On Thursday 27 June 2002 12:34 pm, Heikki Lehvaslaiho wrote:
> I ran into a small problem with Bio::Locations and would like to slightly
> refactor them.
>
>  From my point of view there are three types of exact sequence locations
> which in feature table notation are: 23, 34..55 and 46^47. The first two
> are handled by Bio::Location::Simple and have location_type('EXACT'). The
> last one is lumped into location_type('BETWEEN') together with locations
> like 46^78 and handled by Bio::Location::Fuzzy. The source for the
> confusion is that the feature table definition allows for locations like
> 46^78 which I do not think are used anywhere.
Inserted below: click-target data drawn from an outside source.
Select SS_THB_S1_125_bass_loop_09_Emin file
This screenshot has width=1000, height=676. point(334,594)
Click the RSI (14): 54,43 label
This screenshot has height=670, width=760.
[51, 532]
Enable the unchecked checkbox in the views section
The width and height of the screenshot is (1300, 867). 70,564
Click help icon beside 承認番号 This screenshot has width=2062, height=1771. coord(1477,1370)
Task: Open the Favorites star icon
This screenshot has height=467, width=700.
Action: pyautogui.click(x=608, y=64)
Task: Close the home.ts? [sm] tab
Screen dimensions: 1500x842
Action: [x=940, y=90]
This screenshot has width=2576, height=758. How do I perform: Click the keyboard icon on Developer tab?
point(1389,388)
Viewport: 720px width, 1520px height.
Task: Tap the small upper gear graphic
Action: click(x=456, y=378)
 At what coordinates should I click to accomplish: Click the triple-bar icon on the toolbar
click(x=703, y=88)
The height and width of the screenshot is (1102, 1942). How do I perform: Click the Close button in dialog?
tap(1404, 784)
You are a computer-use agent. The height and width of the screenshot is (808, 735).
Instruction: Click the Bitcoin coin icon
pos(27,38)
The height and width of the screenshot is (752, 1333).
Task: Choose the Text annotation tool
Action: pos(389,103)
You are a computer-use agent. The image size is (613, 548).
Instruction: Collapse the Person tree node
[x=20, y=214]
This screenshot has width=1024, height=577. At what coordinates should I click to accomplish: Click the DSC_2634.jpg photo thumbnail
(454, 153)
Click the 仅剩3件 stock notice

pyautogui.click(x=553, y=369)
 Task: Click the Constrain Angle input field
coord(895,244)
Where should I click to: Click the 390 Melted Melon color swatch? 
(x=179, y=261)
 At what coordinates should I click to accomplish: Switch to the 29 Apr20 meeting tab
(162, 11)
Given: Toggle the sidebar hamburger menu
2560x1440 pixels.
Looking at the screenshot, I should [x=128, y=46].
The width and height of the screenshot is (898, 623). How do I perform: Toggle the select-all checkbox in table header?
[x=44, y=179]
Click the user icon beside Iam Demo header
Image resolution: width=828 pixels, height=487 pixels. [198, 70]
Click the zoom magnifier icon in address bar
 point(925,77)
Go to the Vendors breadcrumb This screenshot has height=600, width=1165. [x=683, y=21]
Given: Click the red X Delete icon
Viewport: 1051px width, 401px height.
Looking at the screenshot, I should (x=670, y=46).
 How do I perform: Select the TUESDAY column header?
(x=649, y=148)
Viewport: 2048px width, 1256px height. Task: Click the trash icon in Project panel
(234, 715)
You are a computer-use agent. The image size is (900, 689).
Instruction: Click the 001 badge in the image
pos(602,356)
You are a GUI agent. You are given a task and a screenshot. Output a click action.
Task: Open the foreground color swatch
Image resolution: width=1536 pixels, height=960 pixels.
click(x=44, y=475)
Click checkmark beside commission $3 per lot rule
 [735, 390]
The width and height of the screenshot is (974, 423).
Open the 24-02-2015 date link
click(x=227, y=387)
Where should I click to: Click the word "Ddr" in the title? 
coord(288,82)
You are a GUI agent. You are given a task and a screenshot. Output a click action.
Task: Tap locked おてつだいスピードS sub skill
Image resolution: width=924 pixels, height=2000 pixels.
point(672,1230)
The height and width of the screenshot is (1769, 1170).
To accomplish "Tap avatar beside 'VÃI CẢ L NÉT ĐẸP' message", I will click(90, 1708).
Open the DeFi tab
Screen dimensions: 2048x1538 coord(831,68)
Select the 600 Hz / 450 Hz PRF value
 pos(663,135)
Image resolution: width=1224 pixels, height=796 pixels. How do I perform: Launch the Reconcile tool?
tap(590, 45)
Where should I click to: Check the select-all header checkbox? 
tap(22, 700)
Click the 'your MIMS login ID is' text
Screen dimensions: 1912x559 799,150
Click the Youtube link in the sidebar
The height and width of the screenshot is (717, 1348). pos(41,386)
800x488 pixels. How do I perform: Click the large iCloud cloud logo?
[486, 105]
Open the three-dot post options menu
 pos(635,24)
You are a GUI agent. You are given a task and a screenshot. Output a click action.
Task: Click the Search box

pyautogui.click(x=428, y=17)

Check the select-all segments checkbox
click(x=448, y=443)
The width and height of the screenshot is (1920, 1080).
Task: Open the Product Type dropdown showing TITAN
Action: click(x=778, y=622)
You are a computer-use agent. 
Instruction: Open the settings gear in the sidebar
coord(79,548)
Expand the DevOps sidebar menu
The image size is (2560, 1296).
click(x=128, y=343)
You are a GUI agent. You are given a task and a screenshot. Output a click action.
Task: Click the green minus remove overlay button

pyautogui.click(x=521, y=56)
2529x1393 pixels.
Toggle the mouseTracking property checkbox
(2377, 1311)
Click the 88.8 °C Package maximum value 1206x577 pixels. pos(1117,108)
To stress, notation 46^47 is
> essential when you have clean insertions between residues.
>
>
> Currently we have Bio::LocationI which defines the interface,
> Bio::Location::Simple and two subclasses of Simple: Bio::Location::Fuzzy
> and Bio::Location::Split.
>
> What I'd like to have is to rename the current Simple into Atomic to be a
> common superclass and recreate Bio::Location::Simple so that it can have
> two values for the method location_type(): 'EXACT' and  'IN-BETWEEN'
> ('TWEEN', 'TWIXT' ?). The object will throw an error if location_type() is
> 'TWEEN' and start() and end() are both defined and not adjacent. The length
> of 'TWIXT' location is always zero. The default value of location_type()
> will be 'EXACT'.
>
>
> In practice the code changes seem to be easy to make and there might even
> be slight speed increase: Current Simple does some thing slightly
> convoluted way because methods are inherited by Fuzzy and Split.
> Using Bio::Location::Simple in scripts and other modules is made more
> complicated only if you are conserned about insertions (your should be!).
> You can then test either location_type() or lenght().
>
>
> The only other place in bioperl core outside Bio::Location that I have
> found to be affected is FTHelper.pm where one more condition needs to be
> added.
>
>
> I have almost all the code changes ready for committing.
>
> Any comments?
>
> 	-Heikki

-- 
========================================================================
Lincoln D. Stein                           Cold Spring Harbor Laboratory
lstein@cshl.org			                  Cold Spring Harbor, NY
========================================================================